Task description:
Copy the records below verbatim, beginning at the line that contains "Where should I click to: Click the #SusanaGimenez" and stopping after the line that contains "Click the red".

Information shown:
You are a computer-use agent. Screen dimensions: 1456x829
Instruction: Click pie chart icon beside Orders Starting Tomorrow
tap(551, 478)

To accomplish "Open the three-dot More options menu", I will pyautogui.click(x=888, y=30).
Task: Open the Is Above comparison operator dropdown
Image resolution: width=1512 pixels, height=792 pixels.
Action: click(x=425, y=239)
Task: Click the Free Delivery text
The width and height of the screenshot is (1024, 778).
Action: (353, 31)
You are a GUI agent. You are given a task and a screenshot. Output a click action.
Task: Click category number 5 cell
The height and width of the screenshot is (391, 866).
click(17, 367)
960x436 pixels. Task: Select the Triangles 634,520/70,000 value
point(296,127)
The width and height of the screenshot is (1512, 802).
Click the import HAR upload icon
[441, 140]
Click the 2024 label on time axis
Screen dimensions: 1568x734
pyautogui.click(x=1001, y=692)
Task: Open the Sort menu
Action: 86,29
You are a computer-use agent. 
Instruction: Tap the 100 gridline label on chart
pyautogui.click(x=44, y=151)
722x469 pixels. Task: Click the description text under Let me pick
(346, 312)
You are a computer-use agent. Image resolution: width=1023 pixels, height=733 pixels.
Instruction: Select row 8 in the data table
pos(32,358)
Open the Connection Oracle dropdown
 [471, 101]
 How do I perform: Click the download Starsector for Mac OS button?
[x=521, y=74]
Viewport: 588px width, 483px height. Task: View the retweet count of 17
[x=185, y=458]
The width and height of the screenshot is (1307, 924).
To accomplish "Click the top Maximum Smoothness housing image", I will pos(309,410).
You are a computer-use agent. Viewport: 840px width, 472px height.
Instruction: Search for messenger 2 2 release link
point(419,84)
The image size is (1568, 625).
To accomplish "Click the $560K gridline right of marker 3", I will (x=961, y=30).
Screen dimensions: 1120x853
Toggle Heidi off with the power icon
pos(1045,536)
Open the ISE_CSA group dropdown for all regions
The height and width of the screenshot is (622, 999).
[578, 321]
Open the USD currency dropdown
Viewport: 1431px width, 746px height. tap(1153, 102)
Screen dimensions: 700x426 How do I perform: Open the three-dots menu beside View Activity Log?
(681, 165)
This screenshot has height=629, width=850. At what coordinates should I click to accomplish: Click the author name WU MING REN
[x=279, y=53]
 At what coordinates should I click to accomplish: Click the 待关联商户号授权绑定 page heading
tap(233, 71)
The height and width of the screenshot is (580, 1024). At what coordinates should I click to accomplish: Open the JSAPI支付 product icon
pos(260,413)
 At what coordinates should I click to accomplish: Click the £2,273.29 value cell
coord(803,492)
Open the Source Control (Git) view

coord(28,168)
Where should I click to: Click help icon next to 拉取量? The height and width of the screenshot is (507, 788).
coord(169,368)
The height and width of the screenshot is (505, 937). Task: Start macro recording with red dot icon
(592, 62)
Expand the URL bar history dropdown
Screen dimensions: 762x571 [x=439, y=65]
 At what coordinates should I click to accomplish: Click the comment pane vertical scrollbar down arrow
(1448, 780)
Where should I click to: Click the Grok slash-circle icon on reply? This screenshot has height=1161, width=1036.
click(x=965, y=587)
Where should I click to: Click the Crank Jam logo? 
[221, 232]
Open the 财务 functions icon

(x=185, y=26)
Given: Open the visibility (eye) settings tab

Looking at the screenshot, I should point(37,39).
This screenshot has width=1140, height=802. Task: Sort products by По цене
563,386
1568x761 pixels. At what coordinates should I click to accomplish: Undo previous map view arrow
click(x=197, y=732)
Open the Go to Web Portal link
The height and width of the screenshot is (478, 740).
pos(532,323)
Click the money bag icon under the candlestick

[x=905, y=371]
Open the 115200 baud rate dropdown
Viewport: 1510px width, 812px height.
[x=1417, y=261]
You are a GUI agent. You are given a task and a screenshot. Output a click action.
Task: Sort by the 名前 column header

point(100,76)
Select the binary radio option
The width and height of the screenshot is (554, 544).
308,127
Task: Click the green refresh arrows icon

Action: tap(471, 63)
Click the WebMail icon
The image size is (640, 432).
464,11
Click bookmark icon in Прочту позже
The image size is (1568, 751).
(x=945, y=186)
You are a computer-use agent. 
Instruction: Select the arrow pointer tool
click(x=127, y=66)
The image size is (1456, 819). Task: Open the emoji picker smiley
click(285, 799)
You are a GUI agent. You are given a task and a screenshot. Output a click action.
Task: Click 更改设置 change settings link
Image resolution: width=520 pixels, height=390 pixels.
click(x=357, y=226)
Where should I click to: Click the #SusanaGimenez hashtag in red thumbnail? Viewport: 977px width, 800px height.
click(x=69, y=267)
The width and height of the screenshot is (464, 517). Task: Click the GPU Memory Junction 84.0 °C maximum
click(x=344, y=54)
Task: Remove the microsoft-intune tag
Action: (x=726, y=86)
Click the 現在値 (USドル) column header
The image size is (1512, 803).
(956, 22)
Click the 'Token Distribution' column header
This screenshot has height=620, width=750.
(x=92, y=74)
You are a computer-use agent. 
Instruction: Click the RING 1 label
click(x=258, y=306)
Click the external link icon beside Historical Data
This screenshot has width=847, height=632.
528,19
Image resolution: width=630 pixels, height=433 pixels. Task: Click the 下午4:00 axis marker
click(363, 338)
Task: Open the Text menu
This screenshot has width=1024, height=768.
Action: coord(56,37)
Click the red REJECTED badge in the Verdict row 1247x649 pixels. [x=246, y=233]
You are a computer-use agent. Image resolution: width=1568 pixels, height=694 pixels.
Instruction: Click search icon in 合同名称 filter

Finished exercise:
Where should I click to: Click the #SusanaGimenez hashtag in red thumbnail? Viewport: 977px width, 800px height.
click(x=69, y=267)
The width and height of the screenshot is (464, 517). Task: Click the GPU Memory Junction 84.0 °C maximum
click(x=344, y=54)
Task: Remove the microsoft-intune tag
Action: (x=726, y=86)
Click the 現在値 (USドル) column header
The image size is (1512, 803).
(956, 22)
Click the 'Token Distribution' column header
This screenshot has height=620, width=750.
(x=92, y=74)
You are a computer-use agent. 
Instruction: Click the RING 1 label
click(x=258, y=306)
Click the external link icon beside Historical Data
This screenshot has width=847, height=632.
528,19
Image resolution: width=630 pixels, height=433 pixels. Task: Click the 下午4:00 axis marker
click(363, 338)
Task: Open the Text menu
This screenshot has width=1024, height=768.
Action: coord(56,37)
Click the red REJECTED badge in the Verdict row 1247x649 pixels. [x=246, y=233]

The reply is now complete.